→ **Условия заданий**
(a) Ответьте по фрагменту текста о Холодногорске на три вопроса, помечая ответы так же:
(i) Когда ликвидировали тюрьму в бывшем ставропольском холодильнике?
(ii) Во сколько миллионов за границей оценивают число заключенных в концлагерях СССР?
(iii) Сколько тюрем теперь обычно в городах, где до революции была одна?
(b) Пожалуйста, определите, согласуются ли с фрагментом текста о Холодногорске три утверждения, и подкрепите каждый ответ «да» или «нет» точной цитатой:
(i) Условия жизни заключенных в Холодногорске были хуже, чем в других следственных тюрьмах Северного Кавказа.
(ii) Заключенных из ликвидированной тюрьмы перевезли в другие северо-кавказские тюрьмы.
(iii) Холодногорск — единственная такая камера в Советском Союзе.

→ **Фрагмент текста**
☆ ☆ ☆ ☆ ☆ ☆ ☆

Условия жизни заключенных в Холодногорске были лучше, чем в других следственных тюрьмах Северного Кавказа. Несмотря на это, я считаю, что Холодногорск самая страшная камера из всех виденных мною. Она страшна своим многолюдством, тем, что это город арестантов, созданный советской властью…
Тюрьма в бывшем ставропольском холодильнике была ликвидирована осенью 1939 года. Заключенных оттуда перевезли в другие северо-кавказские тюрьмы.
Холодногорск не единственный в Советском Союзе. Там много таких тюремных камер. Одни из них больше, другие меньше. Но их — множество.
За границей количество заключенных в концлагерях СССР определяют в 15–20 миллионов, но при этом как-то забывают о советских тюрьмах. А ведь в них заключены тоже миллионы людей. В тех городах, где до революции было по одной тюрьме, теперь их обычно 3–5, всегда перегруженных узниками; в каждом крупном селе или деревне также есть тюрьмы. Да и на "воле" народ живет в тюремной атмосфере, хотя и не за решеткой.
Советский Союз — первое и единственное в мире тюремное государство.

☆ ☆ ☆ ☆ ☆ ☆ ☆

→ **Предоставленные строки**

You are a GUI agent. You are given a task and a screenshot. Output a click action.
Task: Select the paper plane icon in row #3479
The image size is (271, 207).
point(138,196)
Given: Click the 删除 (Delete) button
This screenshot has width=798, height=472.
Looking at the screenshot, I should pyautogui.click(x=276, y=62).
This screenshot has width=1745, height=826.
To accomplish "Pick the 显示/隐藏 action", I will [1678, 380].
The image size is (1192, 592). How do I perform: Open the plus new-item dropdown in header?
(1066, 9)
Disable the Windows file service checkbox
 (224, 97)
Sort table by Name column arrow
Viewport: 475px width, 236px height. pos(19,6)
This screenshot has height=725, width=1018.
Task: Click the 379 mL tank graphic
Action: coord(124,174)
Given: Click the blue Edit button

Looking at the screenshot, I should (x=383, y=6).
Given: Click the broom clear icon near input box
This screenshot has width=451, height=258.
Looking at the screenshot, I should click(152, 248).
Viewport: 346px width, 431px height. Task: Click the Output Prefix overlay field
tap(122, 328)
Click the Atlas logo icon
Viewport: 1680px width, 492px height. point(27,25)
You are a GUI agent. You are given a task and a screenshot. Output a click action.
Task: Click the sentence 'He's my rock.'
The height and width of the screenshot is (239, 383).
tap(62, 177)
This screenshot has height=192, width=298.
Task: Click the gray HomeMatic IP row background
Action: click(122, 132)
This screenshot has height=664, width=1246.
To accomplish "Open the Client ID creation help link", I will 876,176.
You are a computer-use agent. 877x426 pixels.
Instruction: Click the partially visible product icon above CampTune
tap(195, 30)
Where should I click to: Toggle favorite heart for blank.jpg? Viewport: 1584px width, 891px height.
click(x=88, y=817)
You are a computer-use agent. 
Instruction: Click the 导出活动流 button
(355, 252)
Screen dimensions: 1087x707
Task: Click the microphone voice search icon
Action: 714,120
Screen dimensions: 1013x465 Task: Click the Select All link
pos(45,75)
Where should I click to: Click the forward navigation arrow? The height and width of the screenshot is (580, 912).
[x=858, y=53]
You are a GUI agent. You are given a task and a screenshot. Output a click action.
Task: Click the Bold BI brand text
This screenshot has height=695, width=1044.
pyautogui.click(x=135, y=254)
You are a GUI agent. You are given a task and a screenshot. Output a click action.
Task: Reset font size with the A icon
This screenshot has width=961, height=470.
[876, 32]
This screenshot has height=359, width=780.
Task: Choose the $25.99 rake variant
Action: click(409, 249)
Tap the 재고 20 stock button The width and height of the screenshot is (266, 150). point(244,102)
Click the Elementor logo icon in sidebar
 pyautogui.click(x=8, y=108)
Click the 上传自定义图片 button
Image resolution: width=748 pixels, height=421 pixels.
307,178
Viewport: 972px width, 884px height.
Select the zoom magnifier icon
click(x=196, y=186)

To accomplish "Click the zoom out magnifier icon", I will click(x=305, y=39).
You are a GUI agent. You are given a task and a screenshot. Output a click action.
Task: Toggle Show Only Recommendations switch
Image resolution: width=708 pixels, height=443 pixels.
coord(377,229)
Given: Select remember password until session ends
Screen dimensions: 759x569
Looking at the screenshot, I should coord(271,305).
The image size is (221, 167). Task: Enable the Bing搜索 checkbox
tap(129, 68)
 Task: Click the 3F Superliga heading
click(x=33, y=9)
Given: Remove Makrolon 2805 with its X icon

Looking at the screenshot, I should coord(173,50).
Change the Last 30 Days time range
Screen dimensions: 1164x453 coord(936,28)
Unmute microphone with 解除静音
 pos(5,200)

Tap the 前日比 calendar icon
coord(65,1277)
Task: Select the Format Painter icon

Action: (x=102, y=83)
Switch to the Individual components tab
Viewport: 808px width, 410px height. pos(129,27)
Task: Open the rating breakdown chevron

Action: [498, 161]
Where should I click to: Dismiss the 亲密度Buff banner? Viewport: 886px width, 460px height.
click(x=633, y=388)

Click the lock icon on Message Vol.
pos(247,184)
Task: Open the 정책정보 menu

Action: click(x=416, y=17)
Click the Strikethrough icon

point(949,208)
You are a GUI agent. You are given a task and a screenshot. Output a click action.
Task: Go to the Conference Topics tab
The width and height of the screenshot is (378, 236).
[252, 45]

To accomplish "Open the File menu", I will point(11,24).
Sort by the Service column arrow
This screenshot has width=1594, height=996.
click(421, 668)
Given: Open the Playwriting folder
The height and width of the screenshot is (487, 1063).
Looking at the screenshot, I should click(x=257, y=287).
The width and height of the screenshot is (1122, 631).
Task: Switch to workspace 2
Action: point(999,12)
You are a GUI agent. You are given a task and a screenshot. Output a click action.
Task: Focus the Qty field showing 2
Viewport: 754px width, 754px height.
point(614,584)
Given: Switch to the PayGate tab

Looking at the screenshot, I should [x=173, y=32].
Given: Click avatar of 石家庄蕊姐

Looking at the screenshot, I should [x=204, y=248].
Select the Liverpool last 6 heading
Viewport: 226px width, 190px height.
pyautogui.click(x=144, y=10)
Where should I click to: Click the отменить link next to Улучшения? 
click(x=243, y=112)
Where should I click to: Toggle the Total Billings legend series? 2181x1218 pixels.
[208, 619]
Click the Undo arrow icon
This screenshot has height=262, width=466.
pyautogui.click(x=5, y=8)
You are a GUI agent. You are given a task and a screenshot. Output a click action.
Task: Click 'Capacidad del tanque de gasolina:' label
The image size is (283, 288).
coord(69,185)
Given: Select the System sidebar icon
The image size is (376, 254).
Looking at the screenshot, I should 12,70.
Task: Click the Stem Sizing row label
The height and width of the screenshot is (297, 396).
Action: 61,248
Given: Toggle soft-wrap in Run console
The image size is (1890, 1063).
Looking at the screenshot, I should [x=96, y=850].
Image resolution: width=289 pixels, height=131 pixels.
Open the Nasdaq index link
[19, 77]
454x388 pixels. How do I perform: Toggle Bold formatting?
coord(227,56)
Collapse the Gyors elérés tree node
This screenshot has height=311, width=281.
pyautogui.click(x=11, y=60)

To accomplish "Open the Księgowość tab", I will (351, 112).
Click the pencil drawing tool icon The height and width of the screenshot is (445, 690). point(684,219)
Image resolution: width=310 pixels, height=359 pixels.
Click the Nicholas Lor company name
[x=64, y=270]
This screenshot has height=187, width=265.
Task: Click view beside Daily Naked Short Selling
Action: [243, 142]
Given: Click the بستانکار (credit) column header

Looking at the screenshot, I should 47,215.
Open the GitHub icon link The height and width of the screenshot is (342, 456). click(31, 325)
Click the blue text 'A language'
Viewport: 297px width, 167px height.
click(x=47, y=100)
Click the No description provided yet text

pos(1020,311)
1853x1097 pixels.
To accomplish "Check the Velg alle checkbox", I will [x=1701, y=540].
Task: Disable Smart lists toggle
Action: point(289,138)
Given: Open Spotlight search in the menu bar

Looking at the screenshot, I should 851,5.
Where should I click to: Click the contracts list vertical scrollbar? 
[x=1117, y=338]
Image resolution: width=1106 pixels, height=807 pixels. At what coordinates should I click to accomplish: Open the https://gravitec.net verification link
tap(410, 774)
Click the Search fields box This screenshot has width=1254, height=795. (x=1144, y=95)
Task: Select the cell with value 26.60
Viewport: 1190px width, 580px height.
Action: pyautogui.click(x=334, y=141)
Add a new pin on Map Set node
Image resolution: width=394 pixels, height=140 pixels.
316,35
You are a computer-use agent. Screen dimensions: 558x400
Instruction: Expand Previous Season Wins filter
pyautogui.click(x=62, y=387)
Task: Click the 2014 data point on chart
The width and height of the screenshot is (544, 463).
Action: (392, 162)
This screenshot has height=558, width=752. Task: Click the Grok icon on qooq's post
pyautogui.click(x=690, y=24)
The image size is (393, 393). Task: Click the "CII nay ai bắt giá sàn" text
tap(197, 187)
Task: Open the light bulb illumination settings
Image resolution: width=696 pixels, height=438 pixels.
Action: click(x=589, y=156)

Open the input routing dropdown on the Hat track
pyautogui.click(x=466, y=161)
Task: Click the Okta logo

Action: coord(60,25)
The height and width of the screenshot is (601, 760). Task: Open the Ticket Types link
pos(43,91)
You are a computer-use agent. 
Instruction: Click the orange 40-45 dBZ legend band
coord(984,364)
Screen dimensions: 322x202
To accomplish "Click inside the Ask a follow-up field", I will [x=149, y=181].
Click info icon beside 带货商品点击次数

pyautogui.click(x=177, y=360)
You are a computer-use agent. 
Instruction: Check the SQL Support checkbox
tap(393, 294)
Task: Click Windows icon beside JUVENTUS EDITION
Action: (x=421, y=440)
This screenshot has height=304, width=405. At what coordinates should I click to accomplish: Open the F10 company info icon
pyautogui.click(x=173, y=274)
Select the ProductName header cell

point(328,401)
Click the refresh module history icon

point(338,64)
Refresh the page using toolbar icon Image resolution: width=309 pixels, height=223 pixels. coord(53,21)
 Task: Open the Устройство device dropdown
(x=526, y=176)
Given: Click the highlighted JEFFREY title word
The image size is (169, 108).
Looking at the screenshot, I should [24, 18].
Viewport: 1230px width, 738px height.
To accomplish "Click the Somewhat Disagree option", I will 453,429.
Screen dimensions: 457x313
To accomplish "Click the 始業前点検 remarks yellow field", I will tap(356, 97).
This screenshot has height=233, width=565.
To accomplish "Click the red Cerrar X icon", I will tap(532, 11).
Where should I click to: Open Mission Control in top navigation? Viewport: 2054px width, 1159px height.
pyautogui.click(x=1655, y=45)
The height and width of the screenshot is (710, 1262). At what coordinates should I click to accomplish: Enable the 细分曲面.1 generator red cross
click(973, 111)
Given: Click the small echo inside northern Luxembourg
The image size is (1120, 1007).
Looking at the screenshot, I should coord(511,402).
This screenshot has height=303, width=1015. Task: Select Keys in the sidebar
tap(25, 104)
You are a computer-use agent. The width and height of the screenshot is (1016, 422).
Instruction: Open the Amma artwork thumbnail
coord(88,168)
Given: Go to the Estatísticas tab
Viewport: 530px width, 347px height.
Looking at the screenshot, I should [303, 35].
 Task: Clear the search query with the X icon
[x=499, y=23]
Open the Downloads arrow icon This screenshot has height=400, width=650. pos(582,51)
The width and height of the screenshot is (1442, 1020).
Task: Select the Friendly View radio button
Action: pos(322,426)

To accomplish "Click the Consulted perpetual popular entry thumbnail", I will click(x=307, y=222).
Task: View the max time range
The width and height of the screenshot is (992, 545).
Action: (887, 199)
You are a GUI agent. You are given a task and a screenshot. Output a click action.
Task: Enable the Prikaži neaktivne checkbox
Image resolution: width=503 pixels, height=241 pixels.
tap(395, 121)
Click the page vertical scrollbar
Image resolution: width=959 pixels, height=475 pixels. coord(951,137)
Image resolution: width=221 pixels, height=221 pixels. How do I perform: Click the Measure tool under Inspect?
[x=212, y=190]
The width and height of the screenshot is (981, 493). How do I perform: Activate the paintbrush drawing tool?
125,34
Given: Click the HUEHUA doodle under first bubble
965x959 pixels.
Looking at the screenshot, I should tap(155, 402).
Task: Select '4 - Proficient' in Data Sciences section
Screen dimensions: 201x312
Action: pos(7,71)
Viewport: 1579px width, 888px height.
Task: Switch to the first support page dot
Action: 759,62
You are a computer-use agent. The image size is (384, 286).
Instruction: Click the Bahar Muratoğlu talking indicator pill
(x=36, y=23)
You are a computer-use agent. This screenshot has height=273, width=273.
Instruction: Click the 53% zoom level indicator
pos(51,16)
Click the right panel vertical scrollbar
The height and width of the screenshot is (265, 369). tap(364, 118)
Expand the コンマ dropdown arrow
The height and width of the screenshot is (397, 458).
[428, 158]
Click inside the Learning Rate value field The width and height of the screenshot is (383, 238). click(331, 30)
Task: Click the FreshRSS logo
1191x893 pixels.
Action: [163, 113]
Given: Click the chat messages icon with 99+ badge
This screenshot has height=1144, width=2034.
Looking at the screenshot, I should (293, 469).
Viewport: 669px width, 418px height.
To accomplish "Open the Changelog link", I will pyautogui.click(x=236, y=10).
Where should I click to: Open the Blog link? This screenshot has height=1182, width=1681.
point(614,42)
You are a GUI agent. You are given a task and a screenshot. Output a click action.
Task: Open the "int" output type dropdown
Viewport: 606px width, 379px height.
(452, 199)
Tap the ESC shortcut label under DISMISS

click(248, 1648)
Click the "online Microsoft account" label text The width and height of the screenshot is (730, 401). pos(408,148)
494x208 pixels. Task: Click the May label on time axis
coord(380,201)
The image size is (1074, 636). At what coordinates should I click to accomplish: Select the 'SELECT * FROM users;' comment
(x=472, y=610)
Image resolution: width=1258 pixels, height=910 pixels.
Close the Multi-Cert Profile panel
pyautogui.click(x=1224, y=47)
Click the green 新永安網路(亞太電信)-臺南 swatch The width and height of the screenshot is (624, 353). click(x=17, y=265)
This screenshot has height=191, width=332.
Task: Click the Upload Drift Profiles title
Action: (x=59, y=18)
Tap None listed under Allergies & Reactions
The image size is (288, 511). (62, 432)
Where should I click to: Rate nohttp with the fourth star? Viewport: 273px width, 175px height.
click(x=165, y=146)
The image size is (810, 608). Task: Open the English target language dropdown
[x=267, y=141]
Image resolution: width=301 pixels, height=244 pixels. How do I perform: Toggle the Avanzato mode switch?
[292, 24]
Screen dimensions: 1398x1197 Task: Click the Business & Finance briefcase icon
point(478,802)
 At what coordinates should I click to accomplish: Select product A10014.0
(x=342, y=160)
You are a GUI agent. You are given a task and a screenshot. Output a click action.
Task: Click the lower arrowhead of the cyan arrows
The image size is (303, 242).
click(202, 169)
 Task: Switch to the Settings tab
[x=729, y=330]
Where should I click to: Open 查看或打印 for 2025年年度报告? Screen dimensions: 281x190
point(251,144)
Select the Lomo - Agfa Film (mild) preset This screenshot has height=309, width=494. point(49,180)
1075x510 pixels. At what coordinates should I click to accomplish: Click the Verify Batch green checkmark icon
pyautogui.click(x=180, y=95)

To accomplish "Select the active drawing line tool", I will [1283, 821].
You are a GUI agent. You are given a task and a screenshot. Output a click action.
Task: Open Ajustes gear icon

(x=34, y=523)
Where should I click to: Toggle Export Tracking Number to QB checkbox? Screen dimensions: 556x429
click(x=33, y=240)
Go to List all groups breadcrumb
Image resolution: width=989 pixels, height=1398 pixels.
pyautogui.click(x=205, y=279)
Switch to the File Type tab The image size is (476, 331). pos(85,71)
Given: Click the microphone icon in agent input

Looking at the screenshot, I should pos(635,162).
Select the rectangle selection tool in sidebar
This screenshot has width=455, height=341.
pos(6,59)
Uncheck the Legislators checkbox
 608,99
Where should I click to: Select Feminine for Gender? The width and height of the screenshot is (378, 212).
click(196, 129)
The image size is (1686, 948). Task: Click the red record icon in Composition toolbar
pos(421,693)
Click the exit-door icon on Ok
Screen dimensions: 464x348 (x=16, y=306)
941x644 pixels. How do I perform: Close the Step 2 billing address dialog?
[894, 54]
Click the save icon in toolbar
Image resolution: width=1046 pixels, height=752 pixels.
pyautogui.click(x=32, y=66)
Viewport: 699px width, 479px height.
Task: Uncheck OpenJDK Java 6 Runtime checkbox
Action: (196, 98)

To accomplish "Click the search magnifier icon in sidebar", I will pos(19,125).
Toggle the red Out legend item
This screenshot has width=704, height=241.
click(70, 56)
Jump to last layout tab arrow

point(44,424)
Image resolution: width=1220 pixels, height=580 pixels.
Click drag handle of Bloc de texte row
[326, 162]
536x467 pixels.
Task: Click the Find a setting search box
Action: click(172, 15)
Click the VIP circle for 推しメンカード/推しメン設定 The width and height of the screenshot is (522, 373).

☆ ☆ ☆ ☆ ☆ ☆ ☆

→ **Ответы**
(a)
(i) Осенью 1939 года.
(ii) В 15–20 миллионов.
(iii) Обычно 3–5.

(b)
(i) Нет: «Условия жизни заключенных в Холодногорске были лучше, чем в других следственных тюрьмах Северного Кавказа».
(ii) Да: «Заключенных оттуда перевезли в другие северо-кавказские тюрьмы».
(iii) Нет: «Холодногорск не единственный в Советском Союзе».